When your new member of staff turns up for their first day at work, you both have separate agendas. They want to get through the shift without making a complete idiot of themselves and you want to them to become as effective as possible in the shortest space of time.
A fully thought-out induction procedure is an extremely helpful, if not essential, way of helping you both towards those goals. You will know they've been given all the right information, and they won't feel like they've been thrown in at the deep end.
It will also help you identify what, if any, training your new recruit needs and to set out goals and objectives for you to measure after a few months.
Where should I start?
Simple, start the moment the new guy walks in the door.
- The first day is the worst for them and you should begin by welcoming them yourself when they arrive. If you interviewed them then they'll be relieved to see a face they know.
- Give them a tour, even if you did one when they came for an interview. It'll help them relax and you can get them chatting.
- Point out all the staff amenities, toilets, cloakrooms, where they have lunch, smoking room etc.
- Run through the most important health & safety rules, fire drills and security arrangements.
- Show them exactly where they'll be working, introduce them to whoever is sitting near them and maybe suggest they go for lunch together.
- Make sure you have all their important details recorded correctly. Name, address, contact numbers, bank details, any health problems you should know about etc.
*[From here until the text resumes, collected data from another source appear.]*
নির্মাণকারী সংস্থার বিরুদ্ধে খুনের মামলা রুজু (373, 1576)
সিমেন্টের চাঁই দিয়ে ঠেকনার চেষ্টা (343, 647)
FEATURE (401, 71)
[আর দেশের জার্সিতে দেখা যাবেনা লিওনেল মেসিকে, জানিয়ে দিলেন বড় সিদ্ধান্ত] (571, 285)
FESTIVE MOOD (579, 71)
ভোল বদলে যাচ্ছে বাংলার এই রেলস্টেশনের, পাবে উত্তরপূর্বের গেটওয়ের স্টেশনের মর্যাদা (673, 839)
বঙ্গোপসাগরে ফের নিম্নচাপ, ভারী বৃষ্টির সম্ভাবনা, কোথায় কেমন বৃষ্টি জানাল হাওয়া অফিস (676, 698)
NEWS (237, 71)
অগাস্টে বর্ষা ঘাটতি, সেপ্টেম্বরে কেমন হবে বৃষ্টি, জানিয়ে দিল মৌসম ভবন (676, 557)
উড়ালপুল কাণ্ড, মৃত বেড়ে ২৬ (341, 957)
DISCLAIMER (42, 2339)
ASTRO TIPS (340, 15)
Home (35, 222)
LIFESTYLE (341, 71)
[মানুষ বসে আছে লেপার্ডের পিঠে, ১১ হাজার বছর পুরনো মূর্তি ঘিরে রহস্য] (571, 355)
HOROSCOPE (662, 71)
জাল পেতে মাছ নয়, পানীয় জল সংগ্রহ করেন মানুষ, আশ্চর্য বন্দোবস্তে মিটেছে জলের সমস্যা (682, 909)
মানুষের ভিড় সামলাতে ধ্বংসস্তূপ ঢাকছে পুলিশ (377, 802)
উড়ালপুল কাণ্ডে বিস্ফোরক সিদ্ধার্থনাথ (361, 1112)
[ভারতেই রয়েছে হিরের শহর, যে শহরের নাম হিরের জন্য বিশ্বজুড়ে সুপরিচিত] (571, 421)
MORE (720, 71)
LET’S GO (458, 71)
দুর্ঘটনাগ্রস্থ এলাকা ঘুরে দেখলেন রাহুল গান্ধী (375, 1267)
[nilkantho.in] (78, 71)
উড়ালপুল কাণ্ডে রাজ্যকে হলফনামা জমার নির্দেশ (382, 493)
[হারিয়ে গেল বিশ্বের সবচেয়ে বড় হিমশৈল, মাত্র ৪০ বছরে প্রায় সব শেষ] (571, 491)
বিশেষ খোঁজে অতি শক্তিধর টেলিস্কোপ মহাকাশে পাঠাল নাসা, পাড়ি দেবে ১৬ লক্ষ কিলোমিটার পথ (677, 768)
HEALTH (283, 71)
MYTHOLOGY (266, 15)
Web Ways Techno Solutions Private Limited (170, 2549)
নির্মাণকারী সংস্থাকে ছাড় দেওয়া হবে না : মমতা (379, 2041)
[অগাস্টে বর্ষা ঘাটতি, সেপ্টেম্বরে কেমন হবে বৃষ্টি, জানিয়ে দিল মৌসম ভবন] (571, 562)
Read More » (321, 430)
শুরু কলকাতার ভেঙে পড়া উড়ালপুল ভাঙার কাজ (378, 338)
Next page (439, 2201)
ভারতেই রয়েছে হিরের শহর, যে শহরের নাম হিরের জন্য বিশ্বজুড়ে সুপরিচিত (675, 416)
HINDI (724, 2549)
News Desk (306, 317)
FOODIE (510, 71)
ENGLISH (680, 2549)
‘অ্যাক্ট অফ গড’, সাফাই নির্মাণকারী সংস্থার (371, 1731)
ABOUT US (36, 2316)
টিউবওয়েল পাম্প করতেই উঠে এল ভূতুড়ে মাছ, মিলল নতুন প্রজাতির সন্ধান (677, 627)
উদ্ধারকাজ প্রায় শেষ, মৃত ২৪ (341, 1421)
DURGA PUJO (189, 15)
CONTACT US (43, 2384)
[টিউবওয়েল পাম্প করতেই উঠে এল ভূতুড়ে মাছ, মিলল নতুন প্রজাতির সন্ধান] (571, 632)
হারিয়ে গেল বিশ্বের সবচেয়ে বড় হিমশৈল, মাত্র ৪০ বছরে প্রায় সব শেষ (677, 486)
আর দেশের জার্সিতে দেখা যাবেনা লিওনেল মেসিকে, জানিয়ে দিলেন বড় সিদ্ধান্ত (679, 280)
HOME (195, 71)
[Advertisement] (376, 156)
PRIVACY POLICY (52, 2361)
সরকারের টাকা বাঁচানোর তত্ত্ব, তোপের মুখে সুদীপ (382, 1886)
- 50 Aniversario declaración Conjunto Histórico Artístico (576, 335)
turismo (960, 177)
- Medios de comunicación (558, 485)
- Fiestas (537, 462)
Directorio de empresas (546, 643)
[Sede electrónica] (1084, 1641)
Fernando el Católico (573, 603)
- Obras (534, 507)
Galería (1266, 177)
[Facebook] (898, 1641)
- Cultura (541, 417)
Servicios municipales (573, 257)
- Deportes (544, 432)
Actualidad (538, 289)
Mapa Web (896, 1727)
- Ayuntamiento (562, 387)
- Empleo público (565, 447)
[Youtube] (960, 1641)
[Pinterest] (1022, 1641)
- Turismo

- Give them a full job description.
OK, that's the first day, what's next?
Once the terror of the first day is past you can get down to business. It's a good idea to arrange some sort of "induction day" for every new employee within the first week or so. This can cover all the general information to help them fit in and make them more effective in less time.
An induction day should cover three main topics:
1. Know the company
It's important for the new recruit's own morale and work ethic for them to understand the company as a whole and know exactly where they fit into it.
Many companies produce written literature for new employees explaining these things. A well-produced company handbook can be an invaluable reference for a new employee if it contains phone numbers, organisation charts, who's responsible for what etc. It will also save you time if they don't need to ask you every time they need to know the name of the head chef or the number for housekeeping.
It will also be useful for you to provide a new employee with information on rack rates, menus, anything that your company "sells". Even if they're the potwasher, explaining the menu to them will help them understand what you do and make them feel part of a team.
2. Know your bit of the company
There is a whole list of fiddly bits of information that will be specific to the department or section that the new employee will work in. As much as it's important to know what other departments do, a chef doesn't need to know how the housekeeping rota is calculated.
Make sure you have a comprehensive list of these things, ask other members of staff for their input so you can cover everything in one go. Here are a few of the most common examples:
- Hours of work
- Shift patterns and rotas
- Payment dates
- Claiming expenses
- Getting supplies
- Phone calls
- Booking holidays
3. Don't kill yourself
Health & safety is an important issue in any business but in hospitality, where there are plenty of opportunities for trips, falls and burns, it is imperative that a new employee understands your company's procedures.
Health & safety should be covered in a company handbook but you it's best to go through things in person.
- How do you report an accident?
- What should they do if there's a fire?
- Who is the fire officer?
- Who's trained in first aid?
There is obviously formal training in health & safety and it's advisable to put all your staff through this on a regular basis.
How can I make sure they learn their job quickly and effectively?
Training is the key here. Just giving someone ten minutes supervision and then leaving them to get on with it is bound to end in disaster. If there's a specific piece of equipment that they will have to use for their job, such as a switchboard or property management system and they are unfamiliar with it, then it's worth taking enough time to make sure they can work it properly.
You should highlight in the first few days if they need extra formal training in computers.
It may be useful to appoint a mentor for any new person. Somebody they can ask questions, who can show them round and introduce them to others. This is a very useful way of bringing new people into a team and can be done as formally or informally as required.
How do I know the induction has gone well?
It's important that you check up on any new people as they progress through their first few months. Within the induction process you should explain to them what their goals are for the first, say, three months and how you are going to measure their performance. Then set a date where you can both sit down and review how it's going.
Any final advice?
Much of the induction process involves throwing a lot of information at the new employee and they can't be expected to remember it all. There'll always be things they're not sure of and you need to let them know that you, or someone, is always available and happy to help them.
Often, a quick "how are you getting on?" can be the most important thing.